AWS Machine Learning Blog
Automate digitization of transactional documents with human oversight using Amazon Textract and Amazon A2I
In this post, we present a solution for digitizing transactional documents using Amazon Textract and incorporate a human review using Amazon Augmented AI (A2I). You can find the solution source at our GitHub repository.
Organizations must frequently process scanned transactional documents with structured text so they can perform operations such as fraud detection or financial approvals. Some common examples of transactional documents that contain tabular data include bank statements, invoices, and bills of materials. Manually extracting data from such documents is expensive, time-consuming, and often requires a significant investment in training a specialized workforce. With the architecture outlined in this post, you can digitize tabular data from even low-quality scanned documents and achieve a high degree of accuracy.
Significant strides have been made with machine learning (ML)-based algorithms to increase accuracy and reliability when processing scanned text documents. These algorithms often match human-level performance in recognizing text and extracting content. Amazon Textract is a fully managed service that automatically extracts printed text, handwriting, and other data from scanned documents. Additionally, Amazon Textract can automatically identify and extract forms and tables from scanned documents.
Companies dealing with complex, varying, and sensitive documents often need human oversight to ensure accuracy, consistency, and compliance of the extracted data. As human reviewers provide input, you can fine-tune AI models to capture subtle nuances of a particular business process. Amazon A2I is an ML service that makes it easy to build the workflows required for human review. Amazon A2I removes the undifferentiated heavy lifting associated with building human review systems or managing a large number of human reviewers, and provides a unified and secure experience to your workforce.
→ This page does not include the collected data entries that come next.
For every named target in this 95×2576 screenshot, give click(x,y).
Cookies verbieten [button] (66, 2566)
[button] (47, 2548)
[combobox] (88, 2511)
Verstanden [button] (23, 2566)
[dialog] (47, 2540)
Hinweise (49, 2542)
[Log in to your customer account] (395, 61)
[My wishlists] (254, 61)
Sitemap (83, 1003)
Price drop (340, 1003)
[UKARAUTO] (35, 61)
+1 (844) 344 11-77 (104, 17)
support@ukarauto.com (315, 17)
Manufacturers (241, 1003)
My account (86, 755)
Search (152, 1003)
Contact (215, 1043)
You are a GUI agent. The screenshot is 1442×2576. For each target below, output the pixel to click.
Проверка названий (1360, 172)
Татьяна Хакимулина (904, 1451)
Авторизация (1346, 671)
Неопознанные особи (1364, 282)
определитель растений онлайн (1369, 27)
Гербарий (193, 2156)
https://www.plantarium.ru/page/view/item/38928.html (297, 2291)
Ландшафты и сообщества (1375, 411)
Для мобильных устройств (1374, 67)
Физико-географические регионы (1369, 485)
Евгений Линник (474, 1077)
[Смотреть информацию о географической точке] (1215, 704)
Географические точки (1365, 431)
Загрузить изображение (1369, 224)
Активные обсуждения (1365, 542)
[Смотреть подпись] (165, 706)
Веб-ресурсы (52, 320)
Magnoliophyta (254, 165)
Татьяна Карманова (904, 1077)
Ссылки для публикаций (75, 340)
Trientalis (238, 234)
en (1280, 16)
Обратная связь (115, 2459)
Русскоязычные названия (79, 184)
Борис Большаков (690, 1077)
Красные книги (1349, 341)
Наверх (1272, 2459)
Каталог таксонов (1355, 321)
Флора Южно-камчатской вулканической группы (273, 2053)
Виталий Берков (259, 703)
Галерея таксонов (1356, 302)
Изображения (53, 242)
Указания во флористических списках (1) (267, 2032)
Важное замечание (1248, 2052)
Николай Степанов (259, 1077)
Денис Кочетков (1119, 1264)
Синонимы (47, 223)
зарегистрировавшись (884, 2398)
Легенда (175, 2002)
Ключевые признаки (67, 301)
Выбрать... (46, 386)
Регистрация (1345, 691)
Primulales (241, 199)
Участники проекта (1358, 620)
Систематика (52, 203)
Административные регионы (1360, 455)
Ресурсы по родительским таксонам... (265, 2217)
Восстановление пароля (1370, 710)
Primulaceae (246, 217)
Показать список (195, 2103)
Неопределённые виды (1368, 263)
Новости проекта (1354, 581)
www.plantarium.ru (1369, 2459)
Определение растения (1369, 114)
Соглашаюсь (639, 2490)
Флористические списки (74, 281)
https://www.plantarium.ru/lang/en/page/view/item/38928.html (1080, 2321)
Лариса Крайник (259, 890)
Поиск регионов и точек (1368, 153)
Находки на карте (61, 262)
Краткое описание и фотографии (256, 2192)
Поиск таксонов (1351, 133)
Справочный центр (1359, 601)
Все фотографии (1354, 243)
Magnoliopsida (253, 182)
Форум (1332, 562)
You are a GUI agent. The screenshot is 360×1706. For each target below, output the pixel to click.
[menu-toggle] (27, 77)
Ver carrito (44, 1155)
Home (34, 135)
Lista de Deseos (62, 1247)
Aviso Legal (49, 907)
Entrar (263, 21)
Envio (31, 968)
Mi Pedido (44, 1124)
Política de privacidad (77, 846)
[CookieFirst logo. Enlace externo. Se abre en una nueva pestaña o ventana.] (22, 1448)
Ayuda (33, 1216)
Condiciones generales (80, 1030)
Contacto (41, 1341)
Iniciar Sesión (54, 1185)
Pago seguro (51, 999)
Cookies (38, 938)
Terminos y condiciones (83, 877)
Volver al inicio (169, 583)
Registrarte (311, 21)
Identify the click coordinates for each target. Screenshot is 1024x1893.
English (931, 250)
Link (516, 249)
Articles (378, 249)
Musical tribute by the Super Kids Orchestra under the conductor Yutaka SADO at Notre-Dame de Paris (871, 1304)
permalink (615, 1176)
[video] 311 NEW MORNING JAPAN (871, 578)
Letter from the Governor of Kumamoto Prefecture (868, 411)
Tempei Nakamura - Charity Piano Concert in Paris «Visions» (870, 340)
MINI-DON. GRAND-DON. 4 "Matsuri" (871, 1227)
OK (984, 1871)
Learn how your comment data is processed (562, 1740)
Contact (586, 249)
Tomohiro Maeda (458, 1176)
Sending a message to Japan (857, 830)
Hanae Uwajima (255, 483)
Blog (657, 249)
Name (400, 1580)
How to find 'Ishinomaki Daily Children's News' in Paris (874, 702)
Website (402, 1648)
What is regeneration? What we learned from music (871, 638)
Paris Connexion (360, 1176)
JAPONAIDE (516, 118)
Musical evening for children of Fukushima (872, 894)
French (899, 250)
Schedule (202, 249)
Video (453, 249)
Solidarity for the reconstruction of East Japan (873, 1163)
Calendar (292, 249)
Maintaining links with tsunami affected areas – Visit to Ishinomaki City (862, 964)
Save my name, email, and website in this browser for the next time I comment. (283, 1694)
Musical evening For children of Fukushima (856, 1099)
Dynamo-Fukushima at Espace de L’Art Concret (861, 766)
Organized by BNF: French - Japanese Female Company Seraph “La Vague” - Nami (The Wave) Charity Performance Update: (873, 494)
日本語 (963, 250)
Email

Extracting transactional data from scanned documents, such as a list of debit card transactions on a bank statement, poses a unique set of challenges. Combining artificial intelligence with human review provides a practical approach to overcome these hurdles. An integrated solution that combines Amazon Textract and Amazon A2I is one such compelling example.
Consumers routinely use their smartphones to scan and upload transactional documents. Depending on the overall scan quality, including lighting conditions, skewed perspective, and less-than-adequate image resolution, it’s not uncommon to see suboptimal accuracy when these documents are processed using computer vision (CV) techniques. At the same time, handling scanned documents using manual labor can result in increased processing costs and processing time, and can limit your ability to scale up the volume of documents a pipeline can handle.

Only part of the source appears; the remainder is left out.